Aflatoun shares their experiences with Social Return On Investment (SROI)

Aflatoun is a Dutch non-profit organization focused on social and financial education for children between the ages of 6-14 years. The Aflatoun program is currently operational in 22 countries reaching over 500,000 children (approximately 200,000 of which have started either individual or group savings accounts), and program materials have been translated into 11 languages.

As we’ve grown, we have struggled to find a meaningful, accurate and cost-reasonable way of measuring our work and our impacts. That process is the subject of this post.

Aflatoun's aim is to help children learn to believe in themselves, understand their rights and responsibilities, save money, plan and budget, and even start their own school-based social and micro enterprises. We take a multi-faceted approach: providing our partners an educational programme for children, advocating for policy change in the area of Child Social and Financial Education, and coordinating a network of like-minded organizations and stakeholders.

In our early days, we tried a number of conventional evaluation techniques to track and measure our effectiveness but became increasingly frustrated with them. We didn’t feel these tools were able to properly disaggregate the value of the different streams of work we were doing. In response, we began exploring the emerging field of Social Return on Investment (SROI), because it seemed to offer a common format for analysing and valuing different endeavours. We’ve now been working to complete a SROI calculation for our work since 2005.

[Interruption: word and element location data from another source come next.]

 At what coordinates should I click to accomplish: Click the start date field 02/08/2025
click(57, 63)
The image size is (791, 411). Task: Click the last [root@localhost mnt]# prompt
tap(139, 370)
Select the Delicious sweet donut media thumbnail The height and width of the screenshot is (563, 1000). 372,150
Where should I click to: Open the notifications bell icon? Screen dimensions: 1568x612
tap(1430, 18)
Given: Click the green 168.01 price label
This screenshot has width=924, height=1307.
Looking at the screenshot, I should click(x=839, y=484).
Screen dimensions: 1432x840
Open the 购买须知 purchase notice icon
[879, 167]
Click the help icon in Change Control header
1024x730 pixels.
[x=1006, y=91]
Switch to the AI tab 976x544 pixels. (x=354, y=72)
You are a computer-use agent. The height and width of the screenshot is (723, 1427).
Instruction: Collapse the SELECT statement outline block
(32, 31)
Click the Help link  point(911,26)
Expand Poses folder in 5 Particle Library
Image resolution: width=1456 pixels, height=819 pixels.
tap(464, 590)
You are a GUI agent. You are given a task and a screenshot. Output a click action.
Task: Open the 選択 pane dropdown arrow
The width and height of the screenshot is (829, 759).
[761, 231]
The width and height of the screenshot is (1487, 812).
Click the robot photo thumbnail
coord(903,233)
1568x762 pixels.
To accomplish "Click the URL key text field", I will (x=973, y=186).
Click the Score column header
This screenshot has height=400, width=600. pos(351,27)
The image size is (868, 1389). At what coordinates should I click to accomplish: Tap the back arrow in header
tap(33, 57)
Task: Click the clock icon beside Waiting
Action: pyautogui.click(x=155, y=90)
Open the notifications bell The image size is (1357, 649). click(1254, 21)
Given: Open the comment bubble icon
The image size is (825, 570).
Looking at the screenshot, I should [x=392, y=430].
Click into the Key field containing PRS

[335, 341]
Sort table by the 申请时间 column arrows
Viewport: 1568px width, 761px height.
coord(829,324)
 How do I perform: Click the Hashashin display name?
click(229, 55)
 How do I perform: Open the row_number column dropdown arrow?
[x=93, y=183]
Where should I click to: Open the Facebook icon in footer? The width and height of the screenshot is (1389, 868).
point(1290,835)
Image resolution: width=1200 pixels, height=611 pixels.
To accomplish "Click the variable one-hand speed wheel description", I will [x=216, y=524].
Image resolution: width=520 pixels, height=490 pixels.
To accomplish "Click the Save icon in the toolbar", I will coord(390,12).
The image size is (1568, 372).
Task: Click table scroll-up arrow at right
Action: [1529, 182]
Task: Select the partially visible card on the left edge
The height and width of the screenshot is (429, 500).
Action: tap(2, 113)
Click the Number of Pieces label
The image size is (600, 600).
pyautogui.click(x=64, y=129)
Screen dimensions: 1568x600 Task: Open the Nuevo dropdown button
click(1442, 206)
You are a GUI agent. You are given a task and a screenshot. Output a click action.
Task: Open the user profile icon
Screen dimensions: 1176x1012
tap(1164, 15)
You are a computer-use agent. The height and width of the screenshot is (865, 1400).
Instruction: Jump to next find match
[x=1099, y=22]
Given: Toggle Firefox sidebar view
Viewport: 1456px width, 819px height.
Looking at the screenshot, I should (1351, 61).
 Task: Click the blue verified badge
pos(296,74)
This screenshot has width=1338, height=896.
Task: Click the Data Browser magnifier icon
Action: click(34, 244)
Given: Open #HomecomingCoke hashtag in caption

What we see as the key innovation here – and how this differs from a cost-benefit analysis approach – is that SROI aims to capture and value the social benefits of a particular intervention and report these in relation to more conventional financial returns. For example, SROI ratio of 2:1 indicates that for every dollar invested by an organisation two dollars of value – economic and social – are generated. Pretty appealing concept, huh?

It’s not easy to execute though. The historic difficult with using SROI analysis has been twofold:

  • How to do the actual calculation of a Social Return on Investment

  • How to do methodologically sound valuations of social returns

Since 2005, we have committed ourselves to overcoming these, working in partnership with two initiatives based in the Netherlands: socialevaluator.eu, a new social venture developing a web-based SROI calculation tool and Context International Cooperation, which has been doing pilot evaluations with 10 NGOs in developing countries using community members to do SROI calculations (an approach we like because it enables target beneficiaries to value programmes).

When we began working on our SROI calculation, it was an early attempt to put a value on the different types of work that we were doing and to analyse them in a common format. The process now allows all our work to be assessed based on the inputs that we put in. This contribution-based approach has required us to both budget and manage our organizational efforts in line with a well-defined strategic plan. In essence, the activities and cost structure of the organization have had to be aligned with the activities that are actually being performed. This gives us a clear idea of all our inputs, both in terms of both finance and labour, towards all of our organizational goals. It has also required us to keep track of the costs of implementation for our partners on a per child basis.

In the coming months, we will be doing a SROI calculation for both our work as a secretariat with socialevaluator.eu and adapting the participatory approach developed with Context for our partners to do for their programmes, starting with International Child Support this summer.

We expect these experiments to go well and enable us to improve our performance monitoring and better understand the different value we create through our work for both our partners and the children they support. We hope to be able to update CYES as we progress and, in the mean time, would be excited to hear from others working with similar tools and are happy to help anyone moving into this area.